People mean different things when they use this term, which I probably should have avoided, since it’s been so widely abused over the decades. The short answer to your question is no — we were never energy independent because there’s no such thing as being truly energy independent. Even a country that produces precisely as much oil as it consumes is still affected by changes in the global price of oil. And while there have been some policy changes between the two administrations, the primary drivers of swings in oil prices in recent years have been external factors — most notably, the rise and waning of the global COVID crisis, and the war in Ukraine.

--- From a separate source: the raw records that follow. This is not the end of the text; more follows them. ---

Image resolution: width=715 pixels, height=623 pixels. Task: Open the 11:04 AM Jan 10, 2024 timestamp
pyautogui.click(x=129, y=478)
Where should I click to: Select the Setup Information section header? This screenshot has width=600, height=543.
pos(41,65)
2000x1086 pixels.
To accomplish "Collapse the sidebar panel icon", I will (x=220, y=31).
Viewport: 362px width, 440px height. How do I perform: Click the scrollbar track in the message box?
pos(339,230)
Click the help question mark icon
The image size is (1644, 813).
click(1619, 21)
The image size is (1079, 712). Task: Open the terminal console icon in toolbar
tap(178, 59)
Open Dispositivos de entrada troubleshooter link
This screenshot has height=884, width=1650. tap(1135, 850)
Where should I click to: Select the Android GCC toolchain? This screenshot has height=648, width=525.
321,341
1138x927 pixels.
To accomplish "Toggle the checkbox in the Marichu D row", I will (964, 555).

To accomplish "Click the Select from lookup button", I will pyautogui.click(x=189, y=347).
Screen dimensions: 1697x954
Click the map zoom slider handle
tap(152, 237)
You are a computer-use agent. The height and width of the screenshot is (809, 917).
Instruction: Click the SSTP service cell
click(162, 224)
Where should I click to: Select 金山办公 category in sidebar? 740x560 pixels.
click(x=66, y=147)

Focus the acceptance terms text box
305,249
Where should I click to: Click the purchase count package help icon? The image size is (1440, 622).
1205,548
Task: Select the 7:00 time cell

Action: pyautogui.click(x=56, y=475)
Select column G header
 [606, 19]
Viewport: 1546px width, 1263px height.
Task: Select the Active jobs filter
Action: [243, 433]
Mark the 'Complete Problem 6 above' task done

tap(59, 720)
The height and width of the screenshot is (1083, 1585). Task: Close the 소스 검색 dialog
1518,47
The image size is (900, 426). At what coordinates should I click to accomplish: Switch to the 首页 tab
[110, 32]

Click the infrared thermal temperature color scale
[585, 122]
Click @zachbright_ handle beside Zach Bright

Rather than the impossible goal of energy independence, what I want is an energy policy that makes us as indifferent as possible to changes in how much oil gets put on the world market by countries that range from frenemies (Saudi Arabia) to outright hostile (Russia). To this end, there are things we can do to (1) reduce how much changes in the quantity of foreign oil production affect the prices of oil and petroleum products in the US; and (2) reduce how much changes in oil prices prices affect the US economy and politics.
These moves toward energy indifference can come in a few categories:
Reduce US demand for fossil fuels. Strategies here include subsidies for renewable electric generation, electric cars, and electric car infrastructure; fuel efficiency standards; energy-saving building retrofits; technological advancements that improve energy efficiency or make non-fossil fuel options more attractive; keeping nuclear power plants open instead of closing them; power grid upgrades, including forcing Maine to allow construction of high-voltage power lines so we can import hydro-generated electricity from Canada to New England; etc.